Google Details Eight Years of TPU Evolution: From v2 to Ironwood Supercomputers
Key Takeaways
- ▸Google's TPU architecture maintained surprising stability across five generations despite accommodating rapid shifts in deep learning workloads, particularly the transition to Transformers
- ▸Performance improvements were dramatic: 10x increase in HBM capacity/bandwidth, 100x increase in peak node performance, and 3600x increase in supercomputer performance over eight years
- ▸Major focus on sustainability: significant improvements in performance-per-Watt and carbon emissions per floating-point operation, addressing the growing environmental concerns around AI infrastructure
Summary
Google has published a major research paper detailing the evolution of its Tensor Processing Units (TPUs) across five generations, from TPU v2 to the latest Ironwood platform.
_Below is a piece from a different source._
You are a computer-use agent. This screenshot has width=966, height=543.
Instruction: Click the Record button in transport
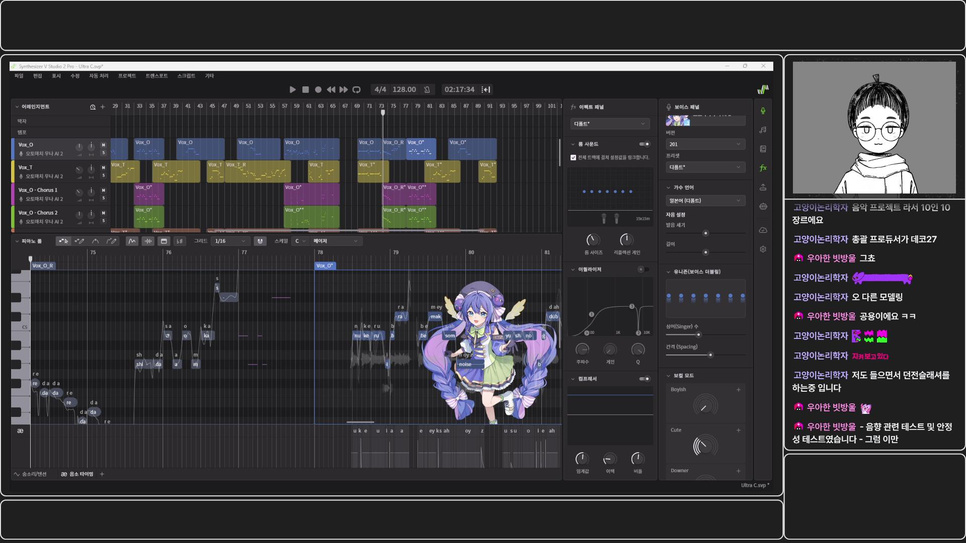[318, 90]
The paper, set to appear in IEEE Micro magazine's July/August 2026 issue, chronicles how Google's training supercomputers have scaled to meet the demands of modern deep learning workloads, particularly the rise of Transformer models. Over eight years, Google achieved a 100x increase in peak node performance and a staggering 3600x improvement in overall supercomputer performance, while maintaining a remarkably stable core architecture.
Beyond raw performance gains, the paper emphasizes Google's progress in power efficiency and sustainability. HBM capacity and bandwidth per node increased 10x, while the company made substantial improvements in performance per Watt and carbon emissions per floating-point operation. The work highlights key infrastructure innovations including optical circuit switches, built-in self-test mechanisms, and hardware replay capabilities that enhance system resilience at scale.
The research identifies six key characteristics that may define successful training accelerators throughout this decade, offering insights into the hardware engineering challenges facing AI infrastructure providers as model sizes and training demands continue to accelerate.
- Infrastructure resilience enhanced through optical circuit switches, built-in self-test, and hardware replay mechanisms for operating large-scale training clusters reliably
- Paper identifies six features likely to characterize successful training accelerators in the coming years
Editorial Opinion
This paper signals Google's maturation as an AI infrastructure provider. The fact that the TPU architecture remained stable while accommodating a 100x performance increase suggests thoughtful long-term design—neither chasing every fleeting trend nor locked into obsolescence. Most significantly, the explicit focus on efficiency and sustainability metrics reflects a recognition that raw performance gains alone aren't sufficient in an era of climate concerns and energy costs. If these six identified characteristics become industry standard, Google has effectively shared its roadmap with competitors, but also validated its approach.